Improve ZFS Performance: Step 14
rsync or ZFS send?
So what’s the main difference between rsync and ZFS send? What’s the advantage of one over the other?
Rsync is a file level synchronization tool. It simply goes through the source, find out which files have been changed, and copy the corresponding files to the destination. Also rsync is portable and cross-platform. Unlike ZFS, rsync is available in most Unix platforms. If your backup platform does not support ZFS, you may want to go with rsync.

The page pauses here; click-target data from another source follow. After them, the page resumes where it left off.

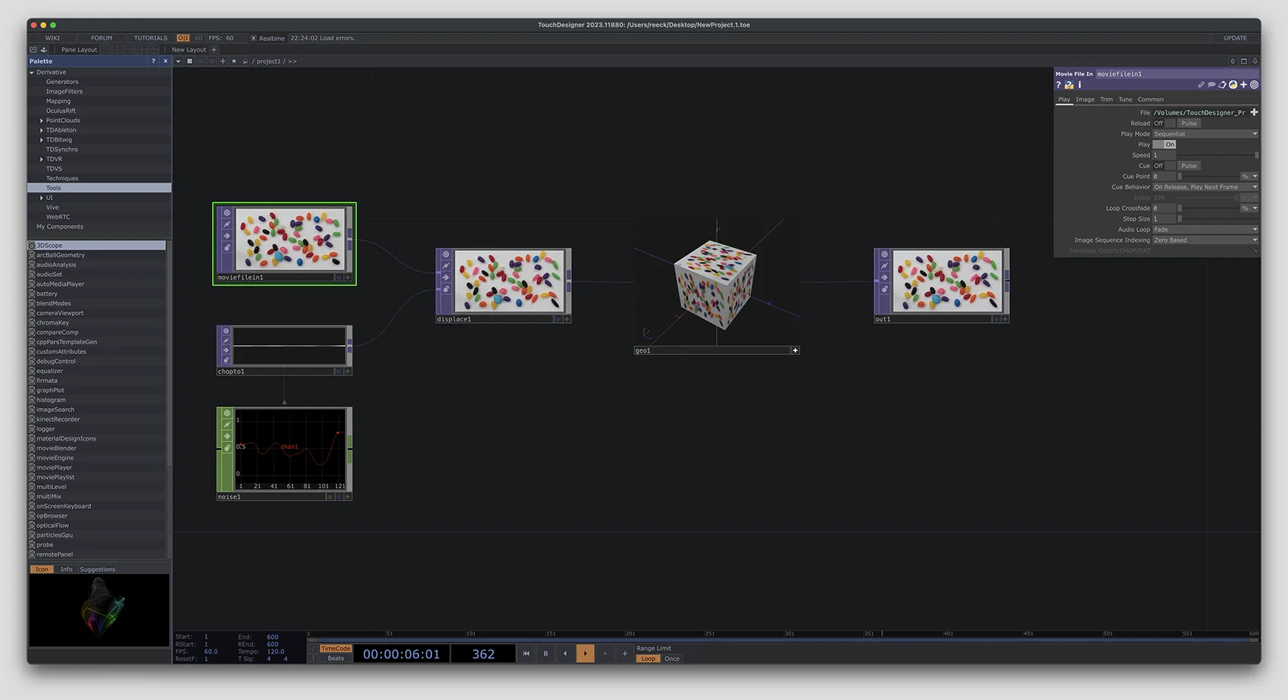Screen dimensions: 1288x700
Task: Switch to the Image parameter tab
Action: point(1085,99)
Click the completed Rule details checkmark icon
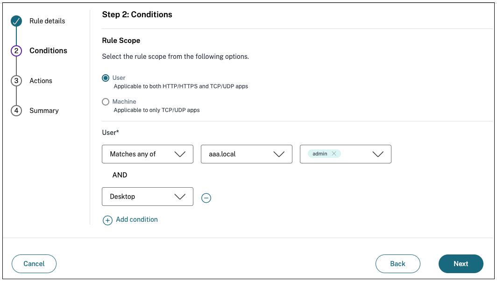This screenshot has height=282, width=497. [x=16, y=21]
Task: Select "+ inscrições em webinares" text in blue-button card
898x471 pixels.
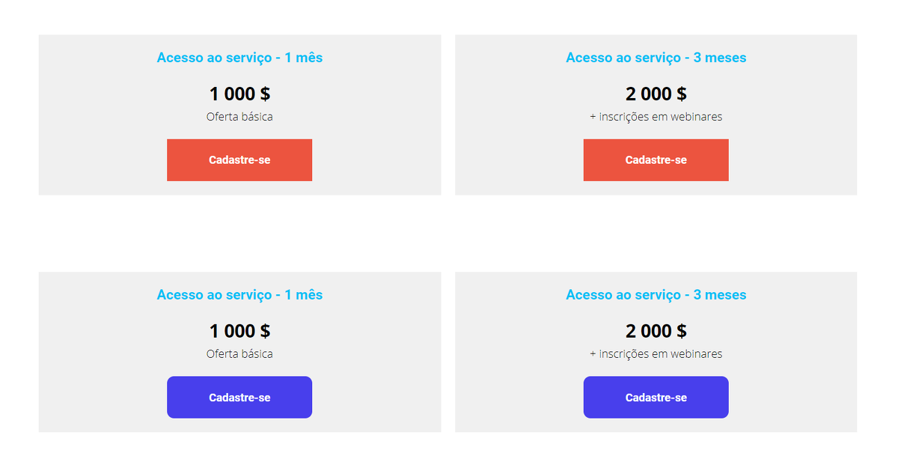Action: [x=656, y=354]
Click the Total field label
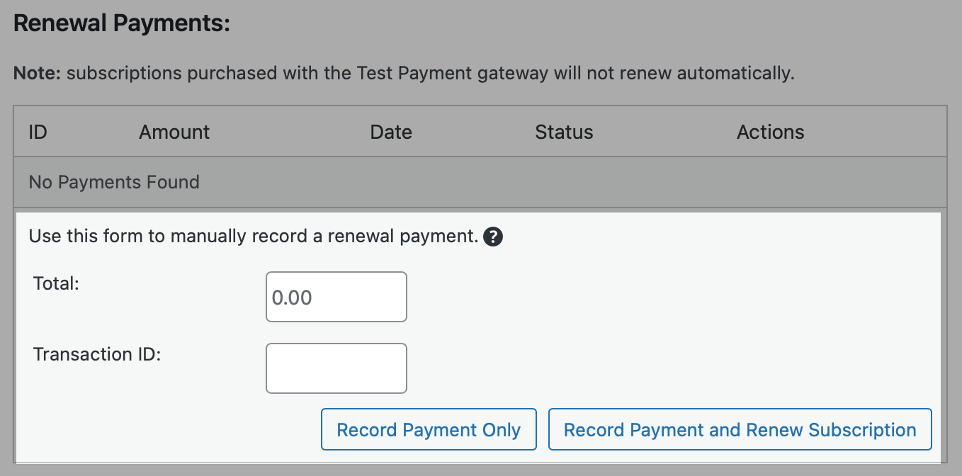 point(57,283)
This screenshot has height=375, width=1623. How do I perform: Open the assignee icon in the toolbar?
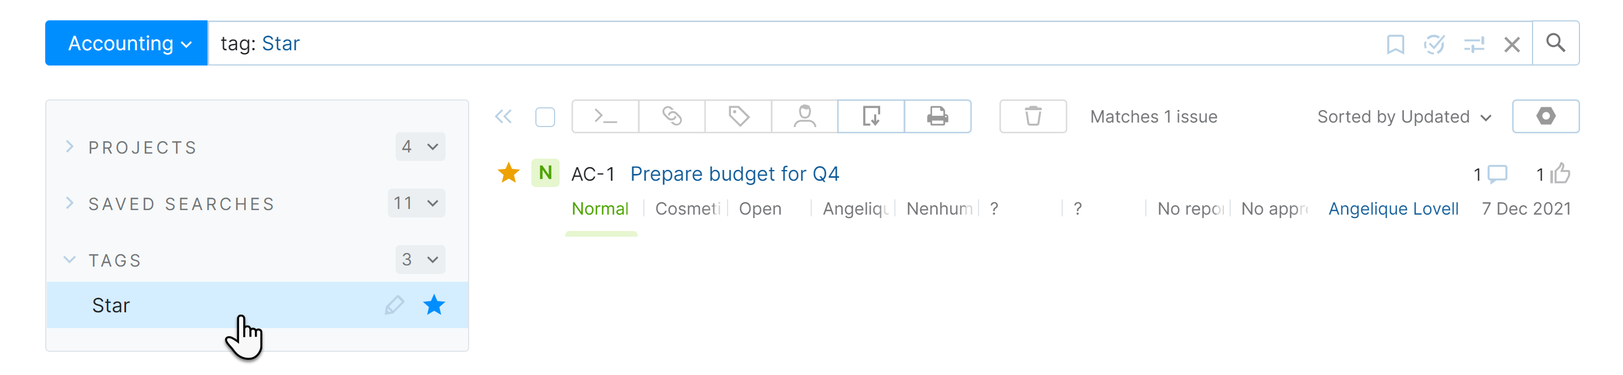coord(804,116)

ZFS send is doing something similar. First, it takes a snapshot on the ZFS pool first:
zfs snapshot mypool/vdev@20120417
After that, you can generate a file that contains the pool and data information, copy to the new server to restore it:
#Method 1: Generate a file first
zfs send mypool/vdev@20120417 > myZFSfile
scp myZFSfile backupServer:~/
zfs receive mypool/vdev@20120417 < ~/myZFSfile
Or you can do everything in one single command line:
#Method 2: Do everything over the pipe (One command)
zfs send mypool/vdev@20120417 | ssh backupServer zfs receive mypool/vdev@20120417
In general, the preparation time of ZFS send is much shorter than rsync, because ZFS already knows which files have been modified. Unlike rsync, a file-level tool, ZFS send does not need to go through the entire pool and find out such information. In terms of the transfer speed, both of them are similar.
So why do I prefer rsync over ZFS send (both methods)? It’s because the latter one is not practical! In method #1, the obvious issue is the storage space. Since it requires generating a file that contains your entire pool information. For example, suppose your pool is 10TB, and you have 8TB of data (i.e., 2TB of free space), if you go with method #1, you will need another 8TB of free space to store the file. In the other words, you will need to make sure that at least 50% of free space is available all the time. This is a quite expensive way to run ZFS.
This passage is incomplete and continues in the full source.